Höchste Zeit also für eine Dokumentation. Alexandre O. Philippe, der bekannt für „The People vs. George Lucas“ ist, in der er sich mit den Fans von „Krieg der Sterne“ und ihrem Ärger über George Lucas beschäftigte, lieferte sie jetzt mit „Doc of the Dead“. Die Doku richtet sich gleichzeitig an Neueinsteiger, die einen ersten, aber ziemlich umfassenden Einblick in das Zombie-Phänomen bekommen wollen, und Fans, die sich über die Statements wichtiger Zombie-Schöpfer freuen.

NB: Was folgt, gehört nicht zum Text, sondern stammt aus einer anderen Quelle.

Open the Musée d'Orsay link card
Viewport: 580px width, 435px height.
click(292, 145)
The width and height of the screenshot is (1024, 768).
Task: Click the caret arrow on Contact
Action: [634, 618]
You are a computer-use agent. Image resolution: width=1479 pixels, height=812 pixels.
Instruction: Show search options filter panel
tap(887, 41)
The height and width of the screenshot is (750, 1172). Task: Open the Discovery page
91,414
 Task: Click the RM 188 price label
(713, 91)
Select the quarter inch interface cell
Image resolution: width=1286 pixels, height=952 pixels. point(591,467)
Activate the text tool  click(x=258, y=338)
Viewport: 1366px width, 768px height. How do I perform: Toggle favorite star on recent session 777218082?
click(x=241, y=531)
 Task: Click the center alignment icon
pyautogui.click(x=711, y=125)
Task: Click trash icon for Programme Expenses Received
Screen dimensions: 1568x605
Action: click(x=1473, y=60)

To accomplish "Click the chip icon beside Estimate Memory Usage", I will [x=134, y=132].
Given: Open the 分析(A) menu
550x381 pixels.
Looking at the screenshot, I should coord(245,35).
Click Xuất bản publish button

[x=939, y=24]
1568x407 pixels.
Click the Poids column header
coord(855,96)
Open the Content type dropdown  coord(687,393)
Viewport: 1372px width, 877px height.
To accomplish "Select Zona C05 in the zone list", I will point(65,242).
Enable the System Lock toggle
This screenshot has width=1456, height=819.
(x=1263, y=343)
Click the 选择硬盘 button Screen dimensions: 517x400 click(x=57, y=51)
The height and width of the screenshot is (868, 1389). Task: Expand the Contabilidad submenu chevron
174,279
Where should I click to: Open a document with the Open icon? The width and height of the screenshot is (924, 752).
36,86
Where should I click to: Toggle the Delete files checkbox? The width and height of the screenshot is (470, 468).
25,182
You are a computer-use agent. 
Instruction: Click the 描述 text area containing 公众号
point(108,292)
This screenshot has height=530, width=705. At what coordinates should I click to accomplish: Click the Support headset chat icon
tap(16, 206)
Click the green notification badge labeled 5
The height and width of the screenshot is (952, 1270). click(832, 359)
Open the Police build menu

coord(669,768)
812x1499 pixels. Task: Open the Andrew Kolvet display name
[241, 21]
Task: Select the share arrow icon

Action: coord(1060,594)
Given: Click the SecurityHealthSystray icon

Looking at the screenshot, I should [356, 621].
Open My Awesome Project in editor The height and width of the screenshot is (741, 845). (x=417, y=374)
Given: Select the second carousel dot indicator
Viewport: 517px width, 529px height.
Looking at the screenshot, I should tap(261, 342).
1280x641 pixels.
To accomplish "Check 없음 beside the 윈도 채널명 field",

Alexandre O. Philippe verortet, wenig überraschend, den Ursprung der heutigen Zombies in George A. Romeros „Die Nacht der lebenden Toten“ (Night of the Living Dead, 1968) und dem Nachfolger „Zombie“ (Dawn of the Dead, 1978), der in einem Einkaufzentrum spielt,bei uns in Dario Argentos europäischer Schnittfassung bekannt ist und in zahlreichen, mehr oder weniger lieblosen Ausgaben in verschiedenen Schnittfassungen auf Video, DVD und Blu-ray erschien.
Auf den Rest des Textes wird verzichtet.